■ Instructions to follow
Pictures in the listing do not belong in the copy, which should repeat exactly the lines from the one holding "Click the app download icon" through the last line.

(The data Opens)

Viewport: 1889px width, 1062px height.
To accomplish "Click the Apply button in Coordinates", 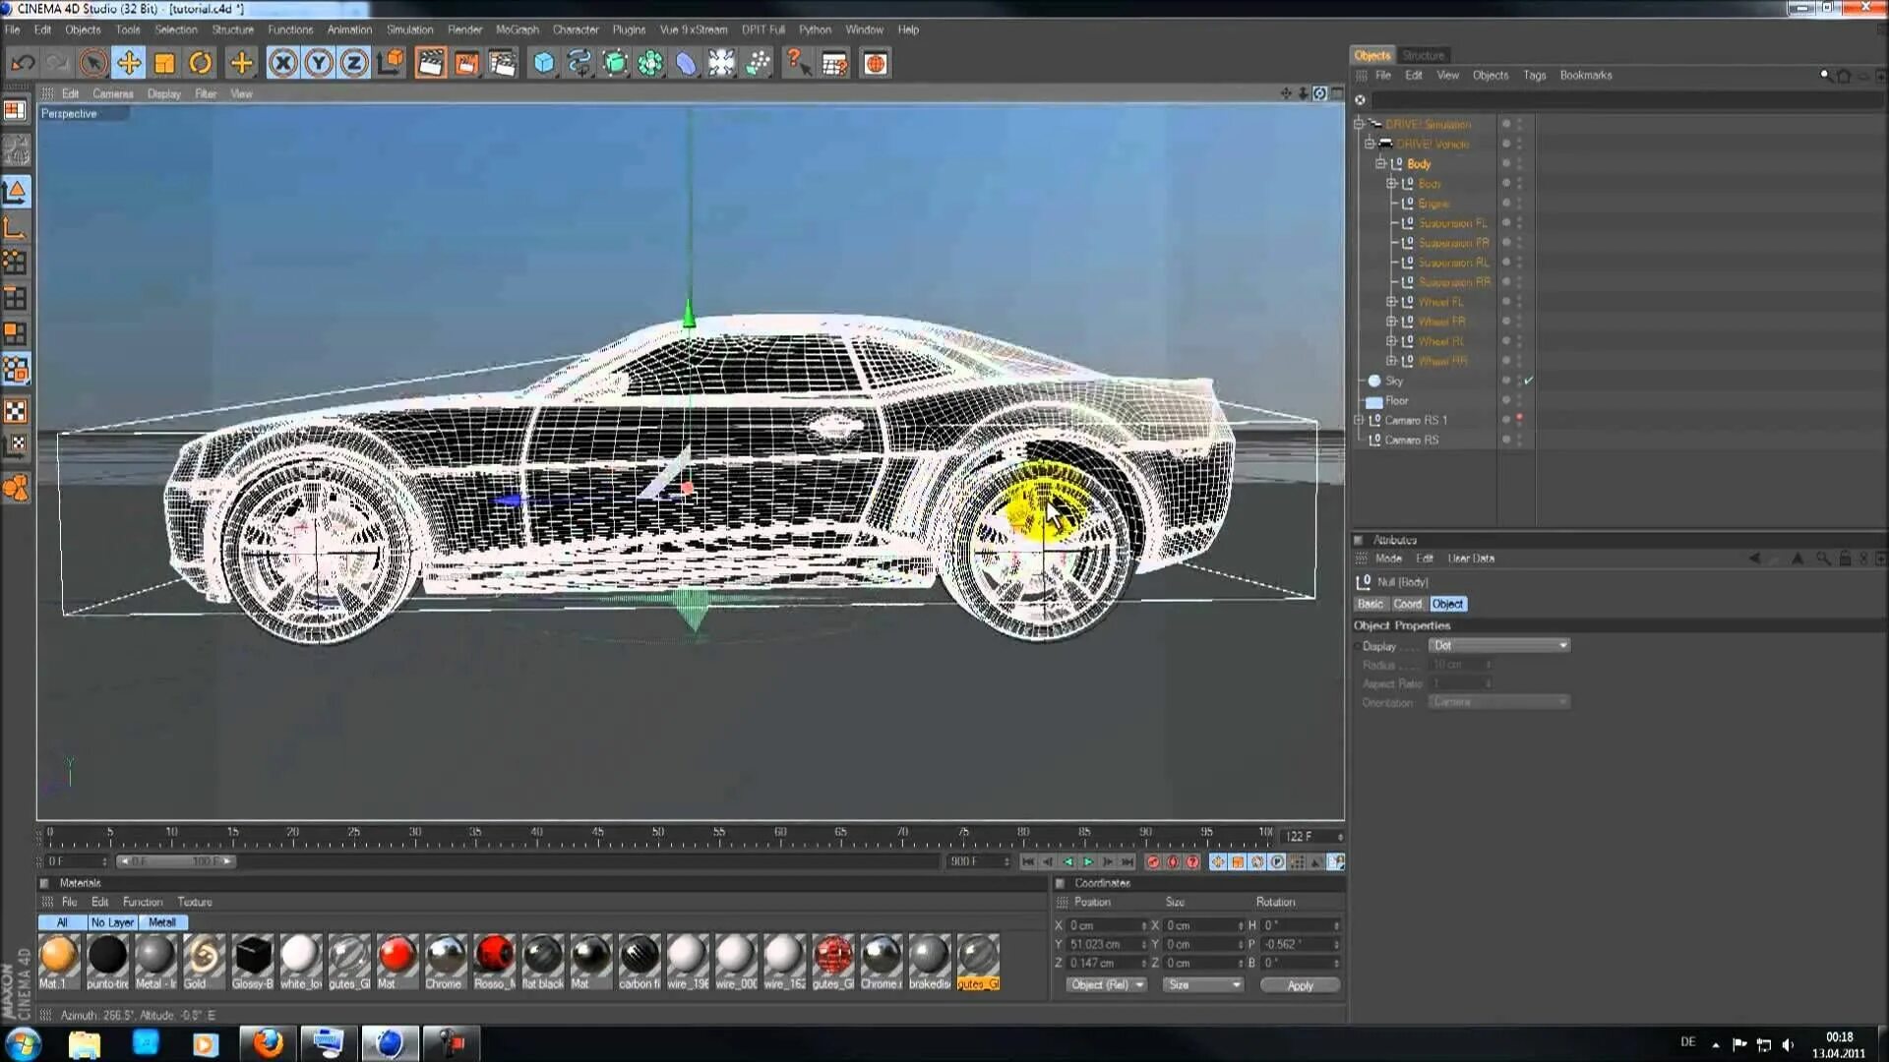I will 1300,985.
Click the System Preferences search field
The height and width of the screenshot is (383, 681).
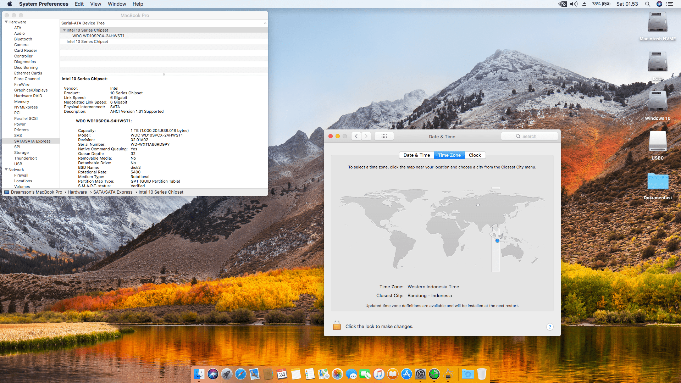(x=529, y=136)
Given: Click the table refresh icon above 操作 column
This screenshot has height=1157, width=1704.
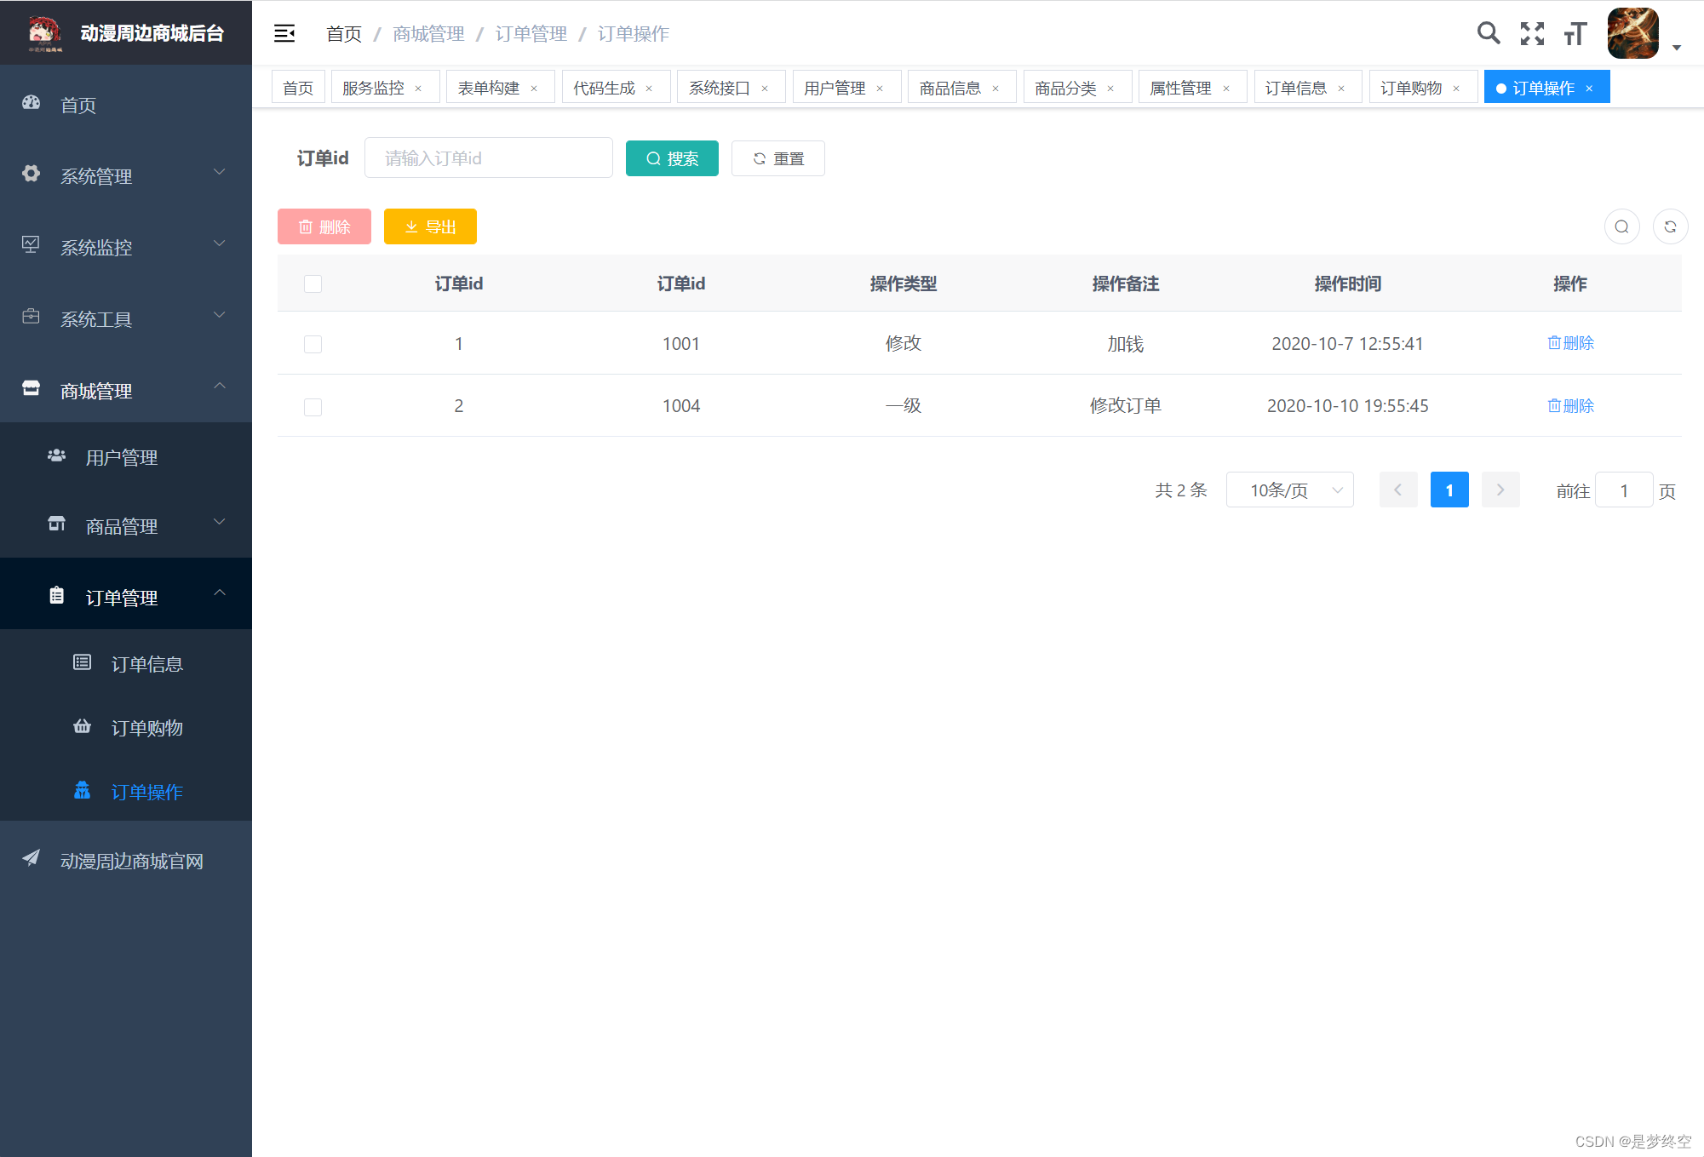Looking at the screenshot, I should click(x=1670, y=226).
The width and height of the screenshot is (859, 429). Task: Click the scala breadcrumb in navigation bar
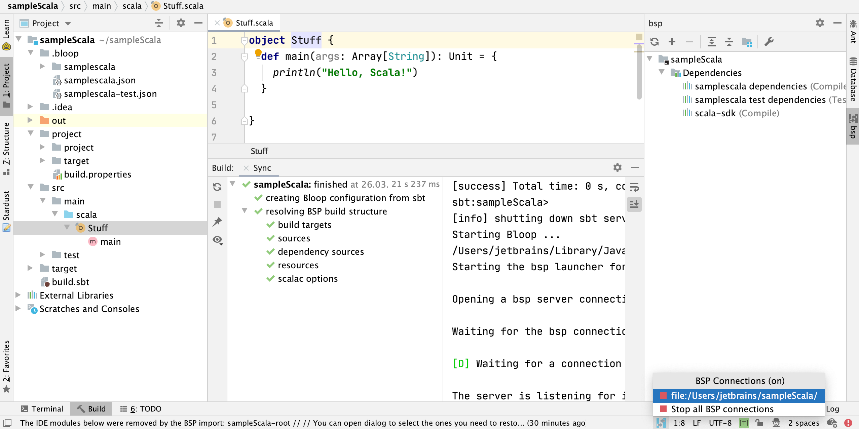(x=132, y=6)
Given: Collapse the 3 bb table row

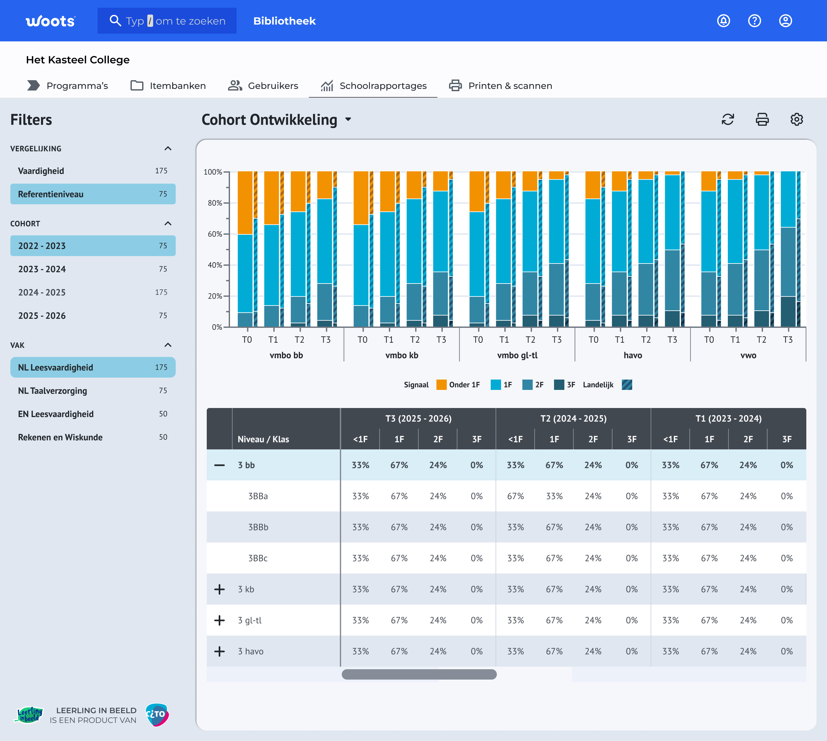Looking at the screenshot, I should [219, 465].
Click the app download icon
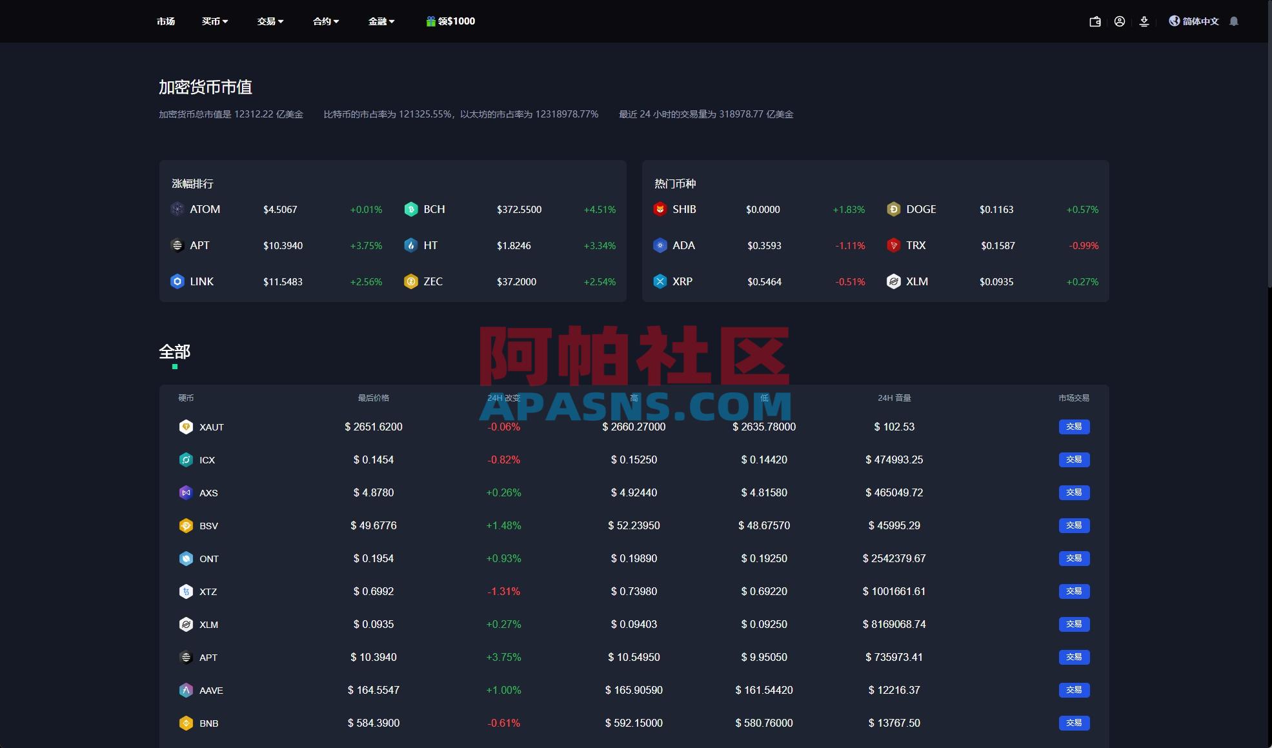Image resolution: width=1272 pixels, height=748 pixels. (x=1144, y=21)
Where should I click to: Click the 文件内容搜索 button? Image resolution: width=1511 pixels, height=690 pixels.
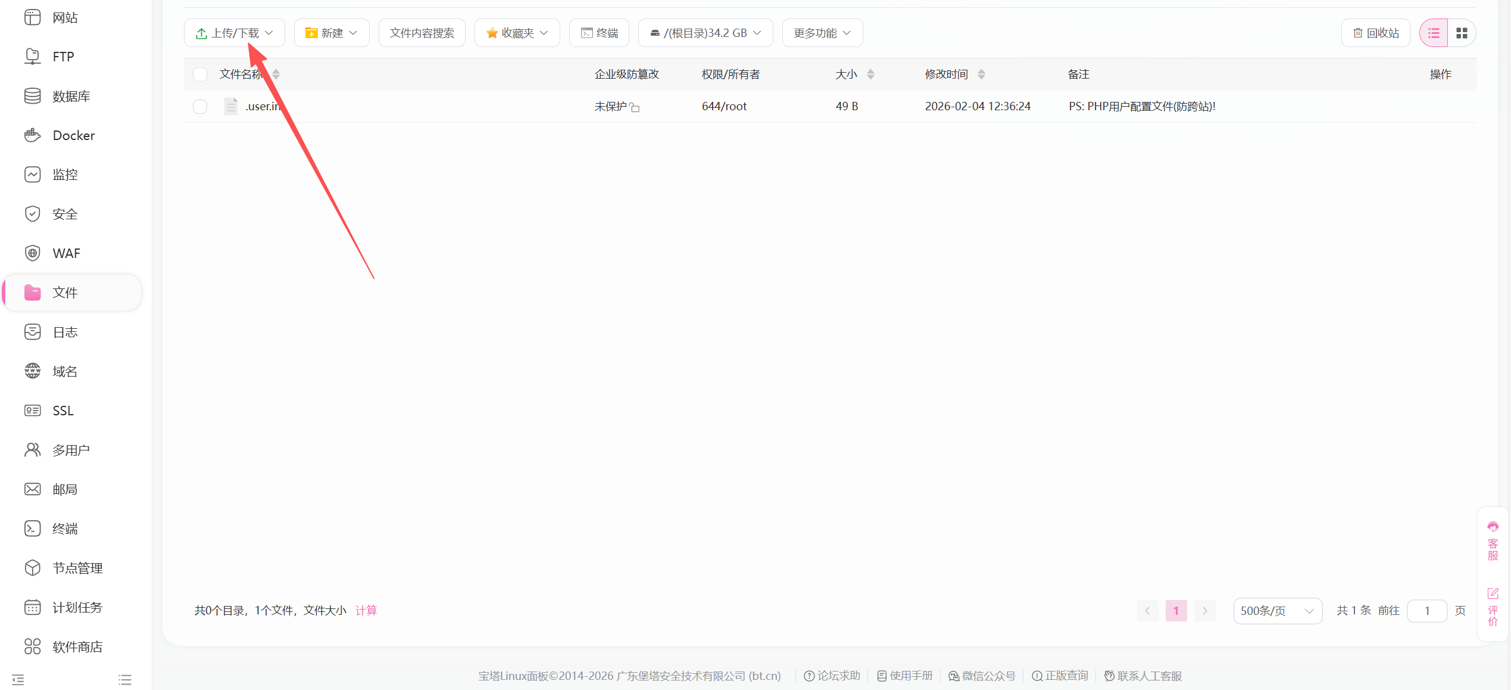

(The data Closes)

■ Your response
Click the app download icon
Image resolution: width=1272 pixels, height=748 pixels. (x=1144, y=21)
Where should I click to: Click the 文件内容搜索 button? Image resolution: width=1511 pixels, height=690 pixels.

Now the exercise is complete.